++++ INFORMATION SHOWN

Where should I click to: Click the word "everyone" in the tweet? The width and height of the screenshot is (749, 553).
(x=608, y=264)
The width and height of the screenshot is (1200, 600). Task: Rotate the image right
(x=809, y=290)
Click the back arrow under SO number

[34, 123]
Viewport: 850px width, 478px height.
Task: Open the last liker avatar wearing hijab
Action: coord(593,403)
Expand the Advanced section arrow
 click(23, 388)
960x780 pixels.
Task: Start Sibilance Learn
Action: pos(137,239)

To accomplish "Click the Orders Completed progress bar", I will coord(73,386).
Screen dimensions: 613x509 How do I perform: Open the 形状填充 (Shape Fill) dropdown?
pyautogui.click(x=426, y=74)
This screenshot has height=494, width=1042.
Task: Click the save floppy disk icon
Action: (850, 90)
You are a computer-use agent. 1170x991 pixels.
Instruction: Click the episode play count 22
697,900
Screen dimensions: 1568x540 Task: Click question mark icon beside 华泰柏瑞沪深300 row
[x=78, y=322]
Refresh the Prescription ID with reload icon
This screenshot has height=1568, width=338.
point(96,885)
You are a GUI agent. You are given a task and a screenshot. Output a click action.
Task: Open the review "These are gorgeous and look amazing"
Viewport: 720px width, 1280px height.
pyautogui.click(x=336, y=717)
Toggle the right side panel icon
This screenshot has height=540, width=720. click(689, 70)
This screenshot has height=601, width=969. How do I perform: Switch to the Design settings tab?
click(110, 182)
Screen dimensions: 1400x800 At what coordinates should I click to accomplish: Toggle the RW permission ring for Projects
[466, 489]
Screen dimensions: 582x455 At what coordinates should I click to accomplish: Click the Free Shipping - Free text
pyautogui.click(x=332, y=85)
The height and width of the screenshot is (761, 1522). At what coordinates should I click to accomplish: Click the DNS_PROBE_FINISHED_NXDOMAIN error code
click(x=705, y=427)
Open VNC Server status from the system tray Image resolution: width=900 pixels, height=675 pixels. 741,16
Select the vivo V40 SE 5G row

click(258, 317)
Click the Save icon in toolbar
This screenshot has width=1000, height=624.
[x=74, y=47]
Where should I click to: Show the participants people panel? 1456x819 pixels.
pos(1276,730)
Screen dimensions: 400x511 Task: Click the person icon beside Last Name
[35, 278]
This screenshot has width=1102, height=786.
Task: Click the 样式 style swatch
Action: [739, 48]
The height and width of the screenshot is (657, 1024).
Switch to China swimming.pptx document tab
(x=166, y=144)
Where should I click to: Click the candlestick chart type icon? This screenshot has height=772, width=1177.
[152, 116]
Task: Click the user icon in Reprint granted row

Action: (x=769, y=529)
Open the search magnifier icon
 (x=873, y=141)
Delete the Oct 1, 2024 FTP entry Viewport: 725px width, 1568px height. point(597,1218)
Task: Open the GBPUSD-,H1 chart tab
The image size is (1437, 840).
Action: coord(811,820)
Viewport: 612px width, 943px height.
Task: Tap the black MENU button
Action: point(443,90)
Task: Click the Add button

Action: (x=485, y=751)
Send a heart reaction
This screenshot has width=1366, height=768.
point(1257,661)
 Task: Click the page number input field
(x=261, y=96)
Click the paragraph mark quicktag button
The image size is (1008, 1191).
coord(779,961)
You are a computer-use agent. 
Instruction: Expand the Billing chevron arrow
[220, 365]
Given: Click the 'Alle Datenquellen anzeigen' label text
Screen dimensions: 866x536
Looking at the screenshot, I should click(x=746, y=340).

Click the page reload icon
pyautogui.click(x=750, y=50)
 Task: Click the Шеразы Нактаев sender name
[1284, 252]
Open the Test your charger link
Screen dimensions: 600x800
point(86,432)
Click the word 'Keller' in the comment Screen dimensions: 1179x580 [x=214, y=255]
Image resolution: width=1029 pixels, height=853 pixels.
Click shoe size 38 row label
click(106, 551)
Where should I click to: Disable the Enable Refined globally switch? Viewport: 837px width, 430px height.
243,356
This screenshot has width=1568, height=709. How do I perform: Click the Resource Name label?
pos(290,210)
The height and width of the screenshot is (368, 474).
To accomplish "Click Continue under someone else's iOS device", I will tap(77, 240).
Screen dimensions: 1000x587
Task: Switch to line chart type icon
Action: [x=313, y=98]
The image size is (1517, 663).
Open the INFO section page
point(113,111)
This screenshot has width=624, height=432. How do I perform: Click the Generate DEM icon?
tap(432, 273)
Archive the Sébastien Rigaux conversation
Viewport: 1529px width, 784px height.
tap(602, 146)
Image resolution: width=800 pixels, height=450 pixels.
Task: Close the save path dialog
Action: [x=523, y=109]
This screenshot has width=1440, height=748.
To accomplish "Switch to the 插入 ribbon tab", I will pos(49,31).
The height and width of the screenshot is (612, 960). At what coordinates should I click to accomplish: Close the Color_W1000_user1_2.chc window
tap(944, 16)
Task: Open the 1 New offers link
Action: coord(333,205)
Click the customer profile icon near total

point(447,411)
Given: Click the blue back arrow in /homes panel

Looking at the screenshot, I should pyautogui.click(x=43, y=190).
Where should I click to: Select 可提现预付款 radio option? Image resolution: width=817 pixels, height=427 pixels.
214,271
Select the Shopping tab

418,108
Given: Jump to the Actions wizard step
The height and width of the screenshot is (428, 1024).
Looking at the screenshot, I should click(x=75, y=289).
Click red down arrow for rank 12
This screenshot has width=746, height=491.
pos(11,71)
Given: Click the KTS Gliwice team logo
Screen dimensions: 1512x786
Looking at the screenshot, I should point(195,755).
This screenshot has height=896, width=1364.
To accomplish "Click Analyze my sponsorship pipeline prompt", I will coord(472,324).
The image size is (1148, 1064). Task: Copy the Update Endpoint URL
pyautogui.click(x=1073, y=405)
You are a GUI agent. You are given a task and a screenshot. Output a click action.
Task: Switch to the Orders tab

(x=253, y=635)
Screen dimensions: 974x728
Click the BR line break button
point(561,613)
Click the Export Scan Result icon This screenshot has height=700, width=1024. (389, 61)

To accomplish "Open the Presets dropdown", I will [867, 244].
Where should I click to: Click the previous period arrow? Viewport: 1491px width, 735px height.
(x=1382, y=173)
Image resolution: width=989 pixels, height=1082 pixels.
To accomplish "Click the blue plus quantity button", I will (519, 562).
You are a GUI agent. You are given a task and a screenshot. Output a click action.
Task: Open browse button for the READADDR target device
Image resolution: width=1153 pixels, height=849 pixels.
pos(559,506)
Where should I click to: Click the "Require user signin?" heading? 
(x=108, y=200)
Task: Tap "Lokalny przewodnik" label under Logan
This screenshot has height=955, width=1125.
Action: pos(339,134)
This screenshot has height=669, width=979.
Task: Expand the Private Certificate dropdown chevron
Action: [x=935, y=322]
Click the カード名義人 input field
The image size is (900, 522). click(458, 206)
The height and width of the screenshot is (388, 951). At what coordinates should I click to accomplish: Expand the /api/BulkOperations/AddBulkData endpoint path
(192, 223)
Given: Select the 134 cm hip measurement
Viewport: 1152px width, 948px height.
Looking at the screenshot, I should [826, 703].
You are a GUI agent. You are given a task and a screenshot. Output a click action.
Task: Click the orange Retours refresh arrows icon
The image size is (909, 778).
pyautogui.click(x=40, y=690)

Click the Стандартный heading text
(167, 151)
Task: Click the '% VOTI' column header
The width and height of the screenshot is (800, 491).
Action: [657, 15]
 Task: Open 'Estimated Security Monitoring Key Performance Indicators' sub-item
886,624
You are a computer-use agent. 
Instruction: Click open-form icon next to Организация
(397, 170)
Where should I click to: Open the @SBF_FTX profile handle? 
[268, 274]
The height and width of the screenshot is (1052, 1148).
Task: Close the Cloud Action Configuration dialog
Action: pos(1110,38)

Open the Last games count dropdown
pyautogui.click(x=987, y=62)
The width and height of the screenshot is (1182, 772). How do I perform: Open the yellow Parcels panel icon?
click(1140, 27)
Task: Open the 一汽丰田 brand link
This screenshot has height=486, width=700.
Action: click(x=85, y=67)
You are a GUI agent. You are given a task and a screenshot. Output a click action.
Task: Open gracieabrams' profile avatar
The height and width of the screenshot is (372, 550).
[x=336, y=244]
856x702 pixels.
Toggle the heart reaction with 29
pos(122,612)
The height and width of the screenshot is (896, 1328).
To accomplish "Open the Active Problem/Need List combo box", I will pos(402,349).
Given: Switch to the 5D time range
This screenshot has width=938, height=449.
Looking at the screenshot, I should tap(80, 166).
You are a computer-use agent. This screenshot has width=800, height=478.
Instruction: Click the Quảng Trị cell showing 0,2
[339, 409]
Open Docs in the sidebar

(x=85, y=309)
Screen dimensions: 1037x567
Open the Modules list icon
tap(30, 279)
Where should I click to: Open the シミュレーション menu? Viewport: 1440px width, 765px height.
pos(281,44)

++++++++

Output exactly one stretch of the listing: from the line containing "Screen dimensions: 1400x800" through the line containing "Task: Open the GBPUSD-,H1 chart tab", both end lines included.

▶ [ANSWER BOX]:
Screen dimensions: 1400x800 At what coordinates should I click to accomplish: Toggle the RW permission ring for Projects
[466, 489]
Screen dimensions: 582x455 At what coordinates should I click to accomplish: Click the Free Shipping - Free text
pyautogui.click(x=332, y=85)
The height and width of the screenshot is (761, 1522). At what coordinates should I click to accomplish: Click the DNS_PROBE_FINISHED_NXDOMAIN error code
click(x=705, y=427)
Open VNC Server status from the system tray Image resolution: width=900 pixels, height=675 pixels. 741,16
Select the vivo V40 SE 5G row

click(258, 317)
Click the Save icon in toolbar
This screenshot has width=1000, height=624.
[x=74, y=47]
Where should I click to: Show the participants people panel? 1456x819 pixels.
pos(1276,730)
Screen dimensions: 400x511 Task: Click the person icon beside Last Name
[35, 278]
This screenshot has width=1102, height=786.
Task: Click the 样式 style swatch
Action: [739, 48]
The height and width of the screenshot is (657, 1024).
Switch to China swimming.pptx document tab
(x=166, y=144)
Where should I click to: Click the candlestick chart type icon? This screenshot has height=772, width=1177.
[152, 116]
Task: Click the user icon in Reprint granted row

Action: (x=769, y=529)
Open the search magnifier icon
 (x=873, y=141)
Delete the Oct 1, 2024 FTP entry Viewport: 725px width, 1568px height. point(597,1218)
Task: Open the GBPUSD-,H1 chart tab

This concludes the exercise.